■ DIRECTIONS
(1) The forum thread below is about checking a Latin sentence. List each word of the Latin sentence that aviv chadash first asks others to check.
(2) Write the next part of the forum thread on the Latin sentence, continuing from the point where it stops.

■ SOURCE
--------------------

# agricola gladium in agra posuerint



## aviv chadash

Can someone check this for me?
agricola gladium in agra posuerint
The farmer will have placed the sword in the field.
Many thanks,
Aviv.


----------



## Agró

aviv chadash said:


> Can someone check this for me?
> agricola gladium in agra posuerint
> The farmer will have placed the sword in the field.
> Many thanks,
> Aviv.


There is not agreement between "agricola" and "posuerint":
It must be either
Agricol*ae* gladium in *agro/agris* posuer*int* (plural)
or
Agricol*a* gladium in *agro/agris* posuer*it *(singular)


----------



## aviv chadash

Damn!
Thanks agro. I do that alot with the third person for some reason...
I take it other than that it's okay.
Also, would it not always be just agro, as oppose to agris, if it's only one field the sword is being placed in?
Thanks again.


----------



## Agró

aviv chadash said:


> Damn!
> Thanks agro. I do that alot with the third person for some reason...
> I take it other than that it's okay.
> Also, would it not always be just agro, as oppose to agris, if it's only one field the sword is being placed in?

--------------------

■ PROVIDED DATA
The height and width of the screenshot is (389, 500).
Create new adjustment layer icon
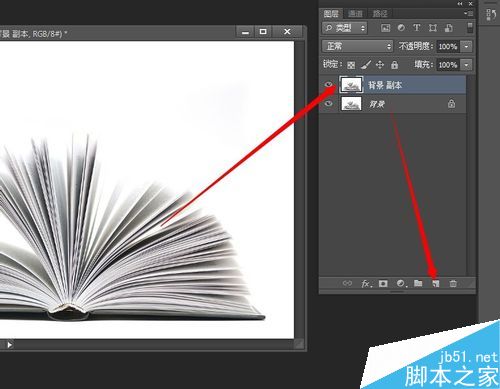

--------------------

■ RESPONSES PER TASK
(1) agricola, gladium, in, agra, posuerint

(2)
> Thanks again.


That's right. One field: agro; various fields: agris. But never "agra".


----------



## aviv chadash

Oops...
My bad. ager, agri = field.
Thanks agro! (Your name is very germane to the topic!)


----------



## Agró

aviv chadash said:


> Oops...
> My bad. ager, agri = field.
> Thanks agro! (Your name is very germane to the topic!)


Agr*ó*; Catalan for Heron (see avatar picture).


----------



## aviv chadash

Agró said:


> Agr*ó*; Catalan for Heron (see avatar picture).


 
as, os and ós: They're all very confusing! Sorry Agró. Thanks for the help.


----------



## bibax

And why futurum II?

Cum agricola gladium in agro posuerit, ... (something missing here)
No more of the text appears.